Key Concepts
Understanding Zep’s Memory, Knowledge Graph, and Data Integration.
Looking to just get coding? Install a Zep SDK and build a simple chatbot.
Zep is a memory layer for AI assistants and agents that continuously learns from user interactions and changing business data. Zep ensures that your Agent has a complete and holistic view of the user, enabling you to build more personalized and accurate user experiences.
Using user chat histories and business data, Zep automatically constructs a knowledge graph for each of your users. The knowledge graph contains entities, relationships, and facts related to your user. As facts change or are superseded, Zep updates the graph to reflect their new state. Using Zep, you can build prompts that provide your agent with the information it needs to personalize responses and solve problems. Ensuring your prompts have the right information reduces hallucinations, improves recall, and reduces the cost of LLM calls.
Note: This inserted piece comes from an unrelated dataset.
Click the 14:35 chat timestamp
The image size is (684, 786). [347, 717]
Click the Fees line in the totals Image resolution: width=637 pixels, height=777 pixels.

This guide covers key concepts for using Zep effectively:
- How Zep fits into your application
- The Zep Knowledge Graph
- User and Group graphs
- Managing changes in facts over time
- Business data vs chat message data
- Chat sessions
- Adding memory
- Retrieving memory
- Building a prompt
- Using Zep as an agentic tool
- Additional Zep features
How Zep fits into your application
Your application sends Zep messages and other interactions your agent has with a human. Zep can also ingest data from your business sources in JSON, text, or chat message format. These sources may include CRM applications, emails, billing data, or conversations on other communication platforms like Slack.
Zep fuses this data together on a knowledge graph, building a holistic view of the user’s world and the relationships between entities. Zep offers a number of APIs for adding and retrieving memory. In addition to populating a prompt with Zep’s memory, Zep’s search APIs can be used to build agentic tools.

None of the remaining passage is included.